----- Entries shown

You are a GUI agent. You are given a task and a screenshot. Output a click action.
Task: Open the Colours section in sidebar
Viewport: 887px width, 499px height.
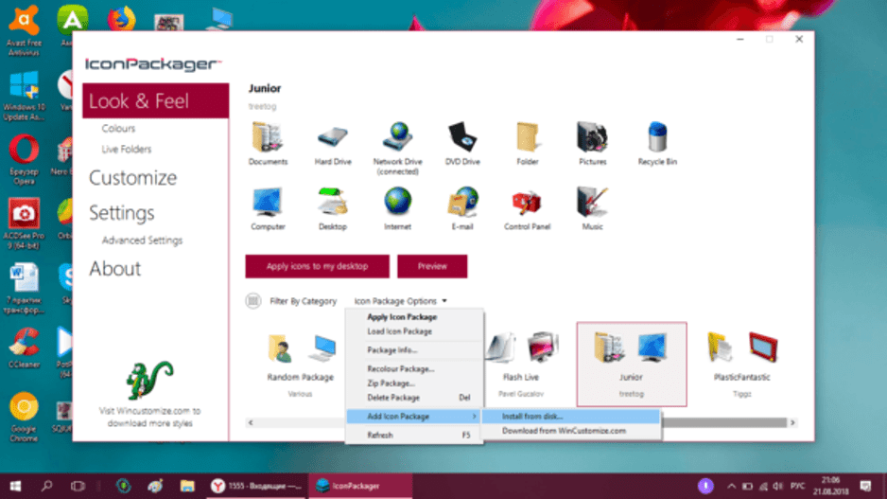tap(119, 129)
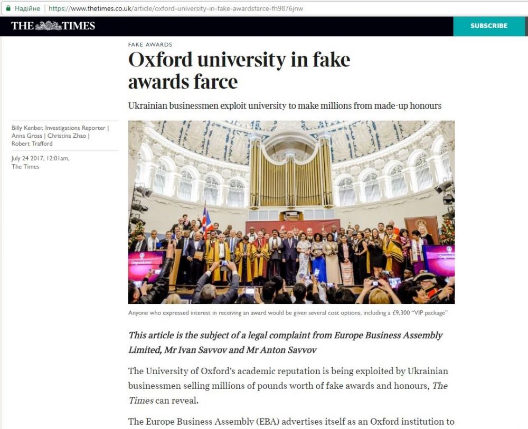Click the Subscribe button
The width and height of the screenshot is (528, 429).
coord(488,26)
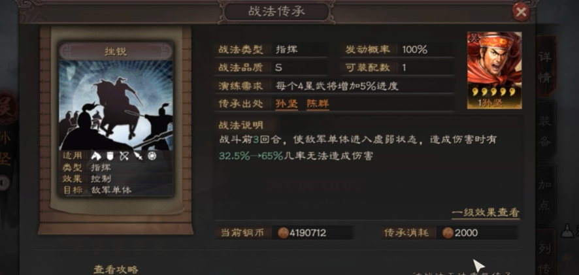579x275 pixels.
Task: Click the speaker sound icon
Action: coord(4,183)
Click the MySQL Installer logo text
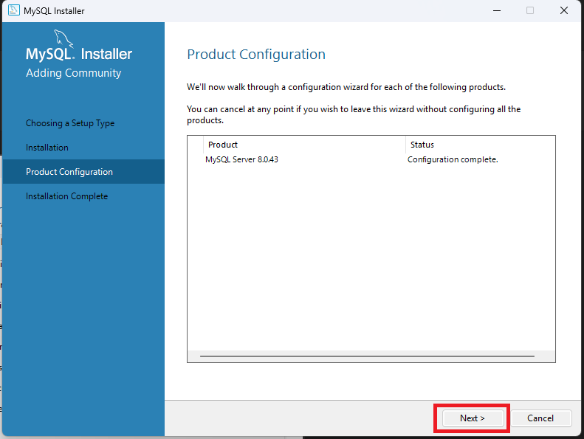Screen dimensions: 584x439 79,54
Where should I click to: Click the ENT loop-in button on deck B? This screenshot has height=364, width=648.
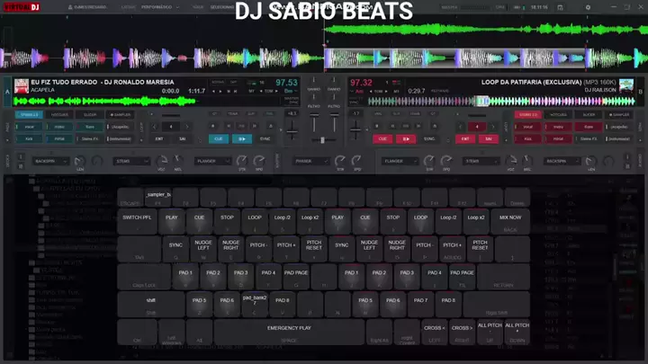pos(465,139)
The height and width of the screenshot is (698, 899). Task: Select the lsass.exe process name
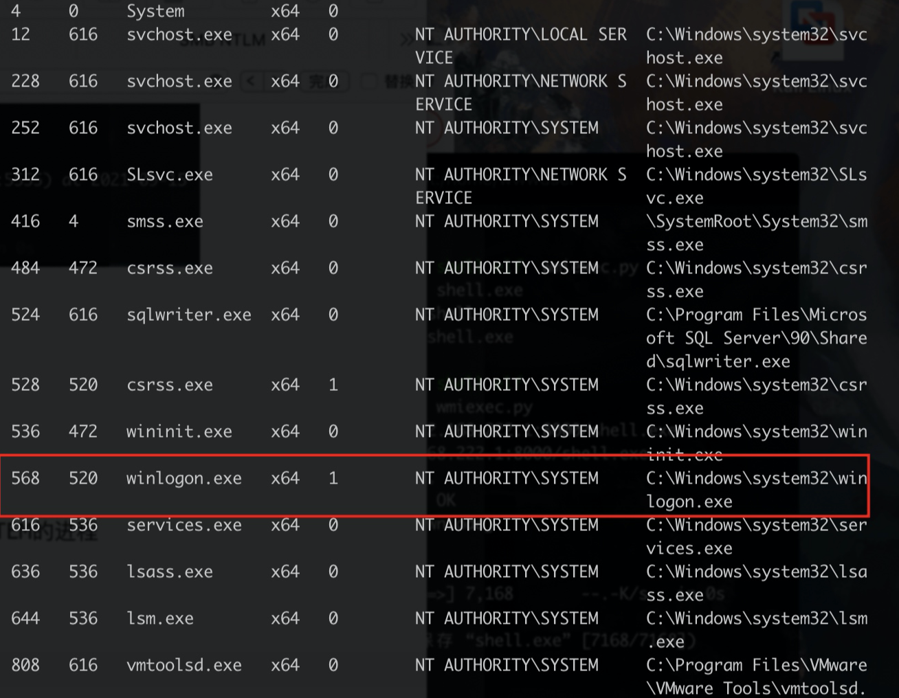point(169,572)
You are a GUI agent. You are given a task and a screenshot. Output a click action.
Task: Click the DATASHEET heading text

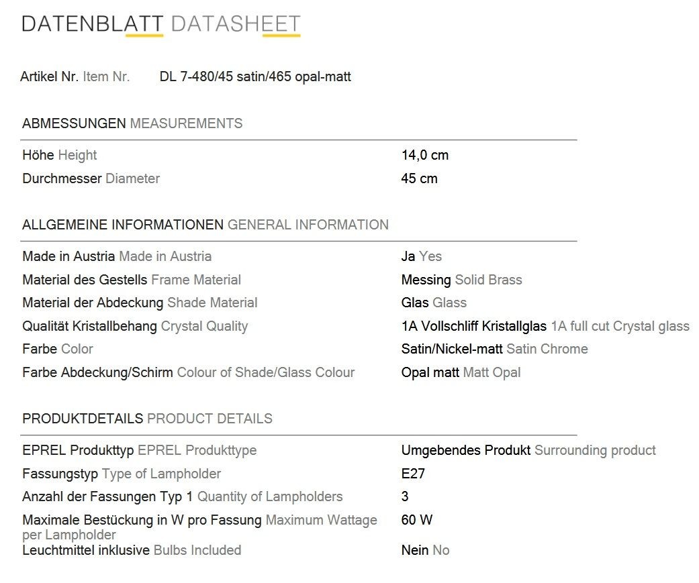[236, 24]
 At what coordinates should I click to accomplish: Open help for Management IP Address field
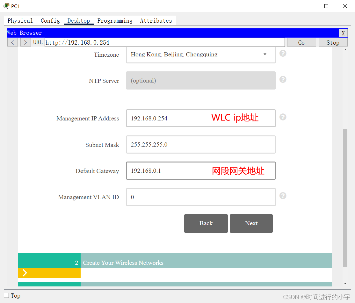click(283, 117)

----------
----- Entries shown

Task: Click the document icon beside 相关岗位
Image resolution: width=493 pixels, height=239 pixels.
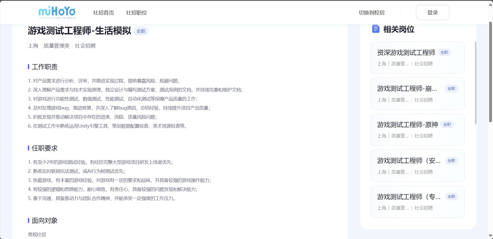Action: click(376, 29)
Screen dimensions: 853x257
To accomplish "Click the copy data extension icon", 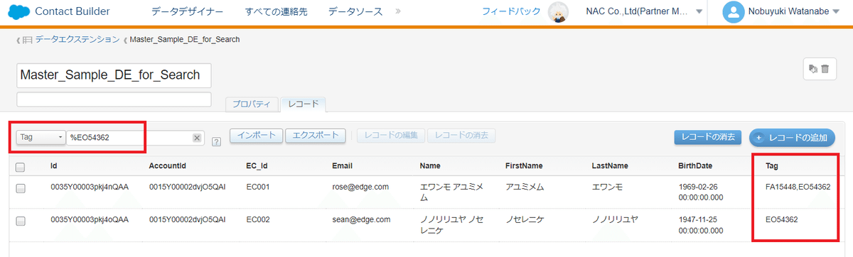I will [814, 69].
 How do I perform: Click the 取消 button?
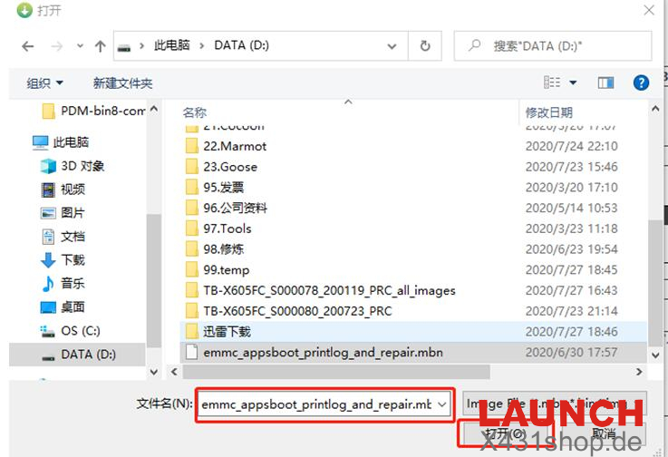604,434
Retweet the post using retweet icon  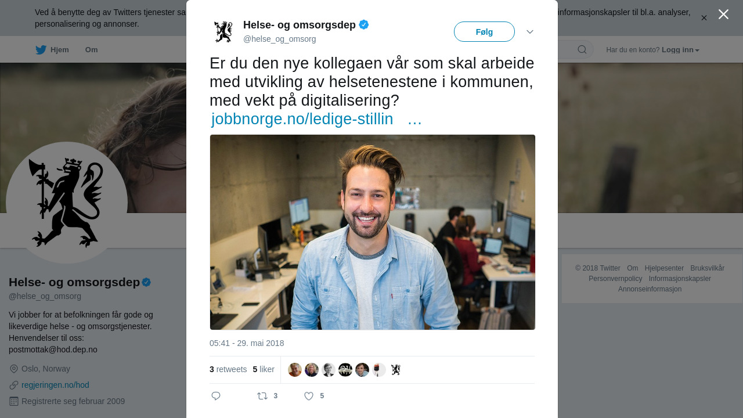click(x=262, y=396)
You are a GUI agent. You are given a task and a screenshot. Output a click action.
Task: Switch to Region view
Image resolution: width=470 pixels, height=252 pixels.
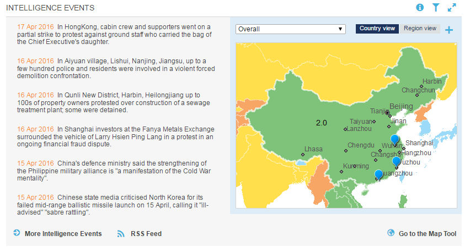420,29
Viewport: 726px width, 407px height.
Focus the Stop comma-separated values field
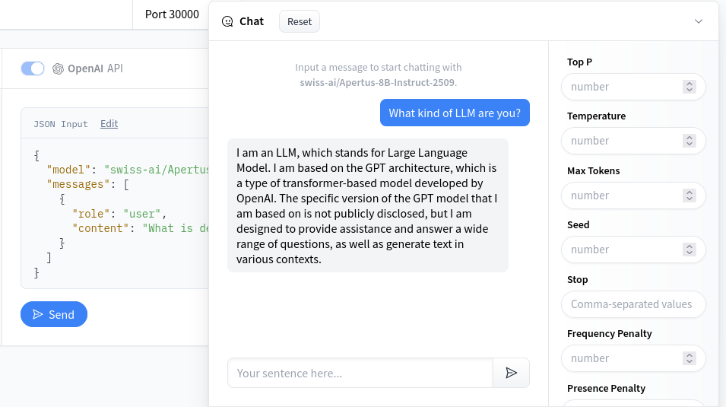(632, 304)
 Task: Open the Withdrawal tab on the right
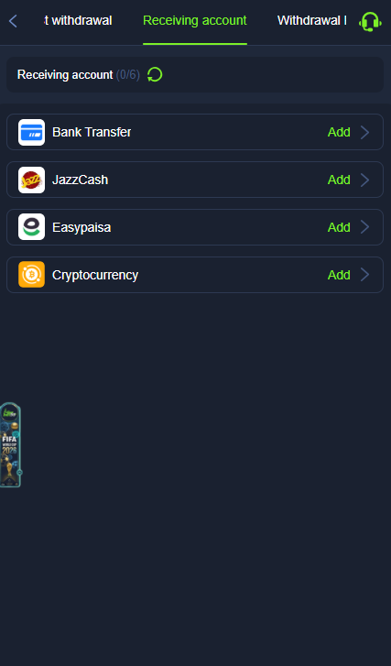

----------
----- Entries shown

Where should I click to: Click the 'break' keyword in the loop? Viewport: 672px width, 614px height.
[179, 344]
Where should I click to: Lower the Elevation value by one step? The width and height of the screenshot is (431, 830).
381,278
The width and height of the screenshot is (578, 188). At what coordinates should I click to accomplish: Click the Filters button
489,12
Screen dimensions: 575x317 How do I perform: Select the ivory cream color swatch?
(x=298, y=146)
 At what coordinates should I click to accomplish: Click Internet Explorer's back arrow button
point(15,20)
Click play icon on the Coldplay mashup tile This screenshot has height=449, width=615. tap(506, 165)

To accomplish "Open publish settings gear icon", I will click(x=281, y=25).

----------

▶ Problem details
Copy exactly the stretch of data above from the line with "The width and height of the screenshot is (578, 188)." through the line with "Click play icon", and omit all other lines.

▶ Solution to the exercise
The width and height of the screenshot is (578, 188). At what coordinates should I click to accomplish: Click the Filters button
489,12
Screen dimensions: 575x317 How do I perform: Select the ivory cream color swatch?
(x=298, y=146)
 At what coordinates should I click to accomplish: Click Internet Explorer's back arrow button
point(15,20)
Click play icon on the Coldplay mashup tile This screenshot has height=449, width=615. tap(506, 165)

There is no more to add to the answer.